The manor was no longer a battlefield but a quiet, living thing. Mehandi had spent a month restoring its magic, feeling the pulse of the ley lines beneath the floorboards and the whispers of the aether in the walls. The visible glow of his restorative magic was a constant reminder of his purpose, but the deeper he reached into the manor's core, the more he found traces of his brothers' corruption.
He was in the Volkov family archives, a massive, sealed library that hummed with a different kind of power—the power of history. His brothers had never been able to open it; their magic was too aggressive, too impatient. But Mehandi's magic, born of the earth and starlight, felt like a key in a lock. He reached out with his hand, and the heavy, oak doors unlocked with a soft click, swinging open to reveal a room that had not been disturbed in years.
Dust motes danced in a single shaft of light, illuminating rows of scrolls and leather-bound tomes. Mehandi was not looking for a spell, but for a family history, a record of the last days of his parents. He found his mother's personal journal, its pages brittle with age, and a separate, sealed document labeled "For the True Heir." His hand trembled as he broke the seal.
The document was a final testament from his father, written in a shaky, fading hand. It spoke of a slow, creeping illness that had settled over him and his wife, an ailment no family mage could diagnose. "The magic in our bodies is not fading," the words read, "it is being corrupted. Our auras are being poisoned." His father suspected treachery from within, a foul magical poison that was both untraceable and slow-acting. He wrote of his last days, of his fading strength, and a final, heartbreaking entry: "I fear our time is short, and I fear the children we leave our legacy to. They have already started to feast on our decay."
Mehandi's blood ran cold. The sickness he had been told killed his parents was a lie. The same slow-acting poison that had been used on him, disguised in a tonic, had been used on them. His brothers, Leo and Ivan, had not simply waited for their parents to die; they had orchestrated it. They had feasted on their parents' power while they were still alive.
The righteous anger that had fueled his return from the grave felt like a child's tantrum compared to the cold, murderous rage that now settled in his heart. It wasn't about reclaiming his birthright anymore. It wasn't about a simple act of vengeance for his own betrayal. This was about justice. This was a son avenging his murdered parents.
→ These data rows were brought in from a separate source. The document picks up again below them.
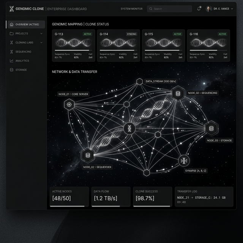
Task: Click the Storage database icon in sidebar
Action: [x=12, y=70]
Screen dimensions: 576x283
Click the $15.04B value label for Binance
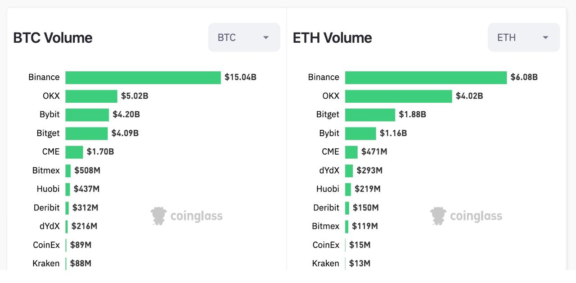click(x=240, y=77)
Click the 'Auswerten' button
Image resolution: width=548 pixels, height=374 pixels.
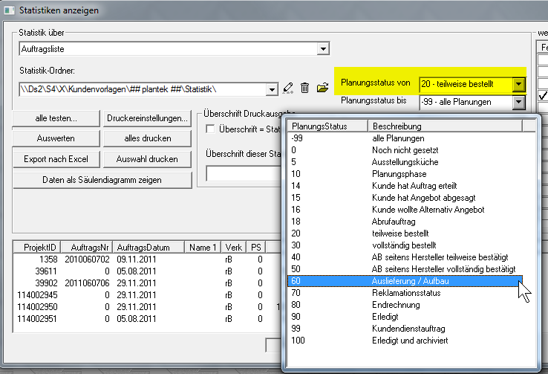55,138
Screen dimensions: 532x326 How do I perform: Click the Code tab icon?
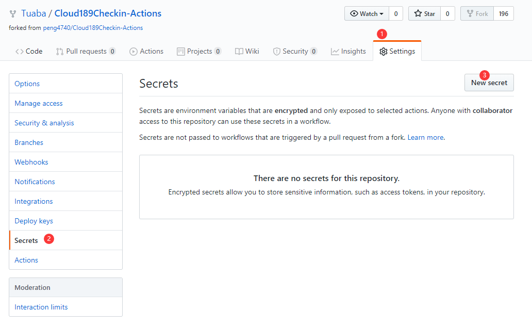(20, 52)
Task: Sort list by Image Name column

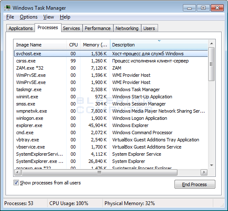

He looked at the open chasm in the library floor where he had found the document, a direct line to the manor's glowing core. He knelt, placing his hand on the pulsating light, and a promise was made, not to the manor, but to the earth itself. The Volkov name had been stained with greed and ambition, but now it was soaked in the blood of their parents. He would not just reclaim his family's legacy; he would cleanse it.
The brothers, in their flight, had underestimated him. They thought he was only after their title and wealth. They had no idea he was now a ghost with the vengeance of two souls. He would hunt them down, and for the first time, he would not be fighting for his birthright. He would be fighting for his parents' memory, and he would not stop until their murderers were brought to justice.